The stack-trace ends at ruby_parser-3.14.1/lib/ruby_lexer.rex.rb:163:in `gsub': incompatible character encodings: ASCII-8BIT and UTF-8 (Encoding::CompatibilityError). I've done two things to fix this:

  1. Make the lexer test case file UTF-8. This is needed to add a weirdly encoded string test.
  2. Change the rex template to parse literals with #process_string_literal. It essentially does the same thing with a fallback to encode the unquoted literal content as ASCII-8BIT.
zenspider commented 4 years ago

I couldn't sleep so I worked on this w/o remembering your PR. I came up with nearly the same solution with some minor exceptions.
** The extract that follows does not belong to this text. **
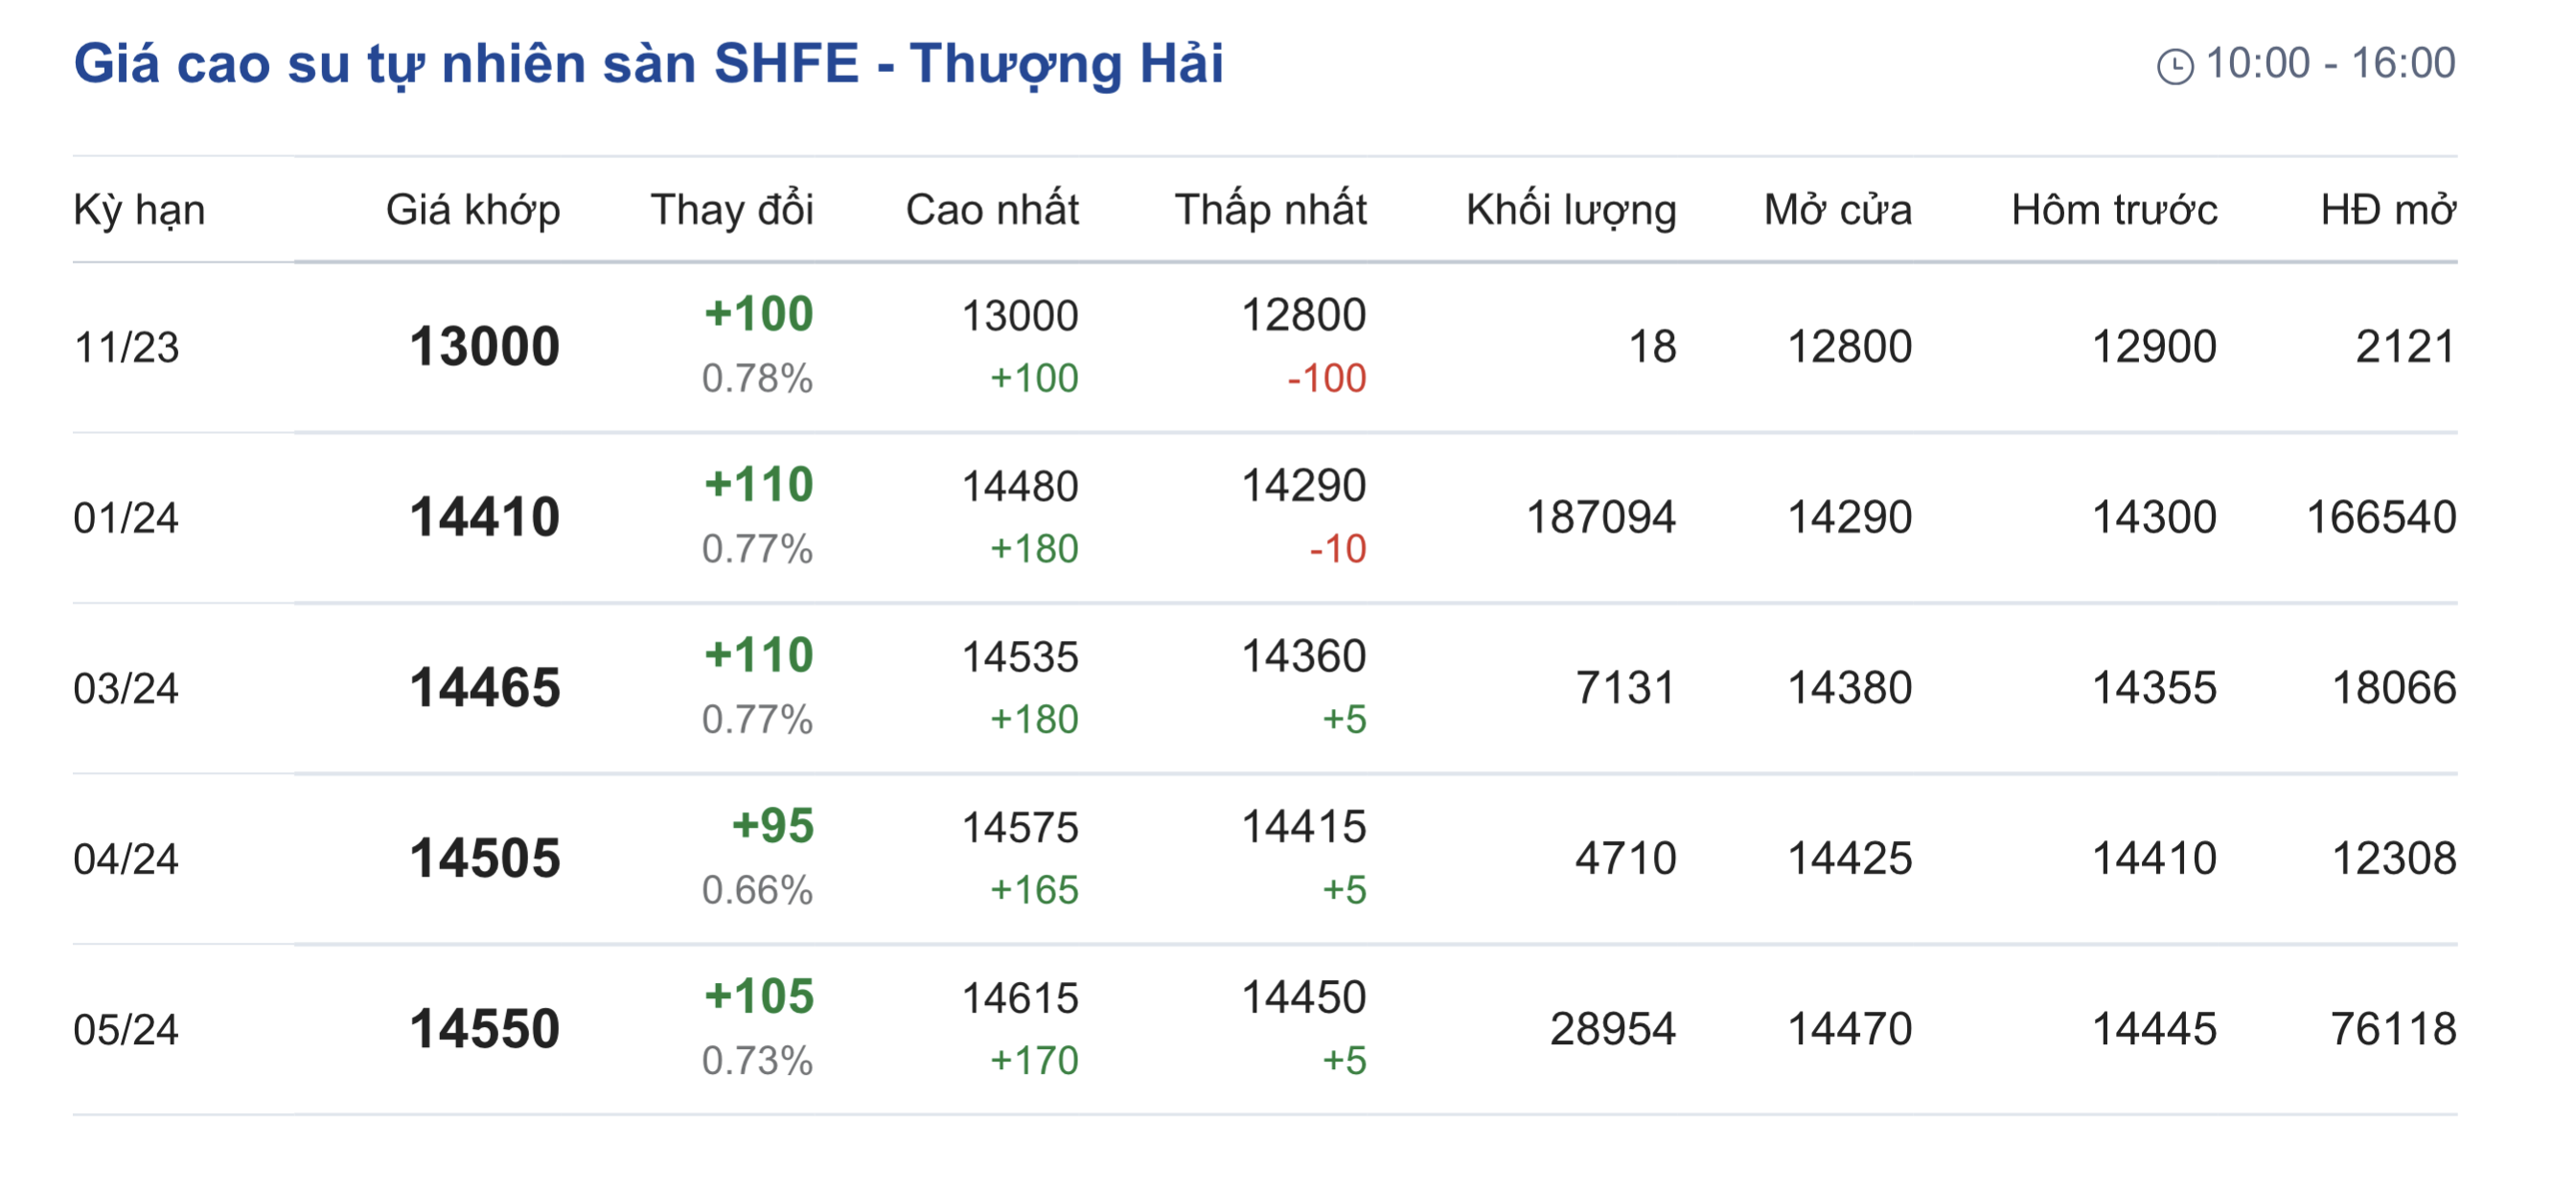Screen dimensions: 2576x1190
Task: Select the 04/24 contract term
Action: 126,859
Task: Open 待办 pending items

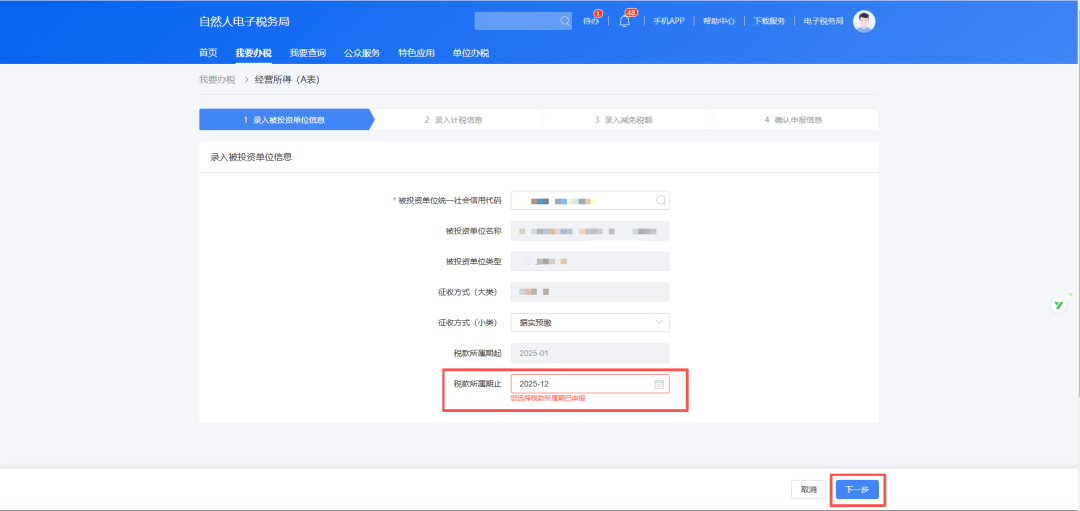Action: (x=591, y=21)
I use b instead of dup simply because it is shorter. One real difference is that in the assertions I force the encoding to the encoding of the expected... This lets me have tests with binary (or other) data and it needs to match. (I guess I need some tests to JUST check the encodings on output tho).

I even had to work out the US-ASCII declaration from the test file because I just couldn't figure out how to write the damn test otherwise.

Thank you for your contribution. Sorry I overlooked it. I did give you credit in the commit.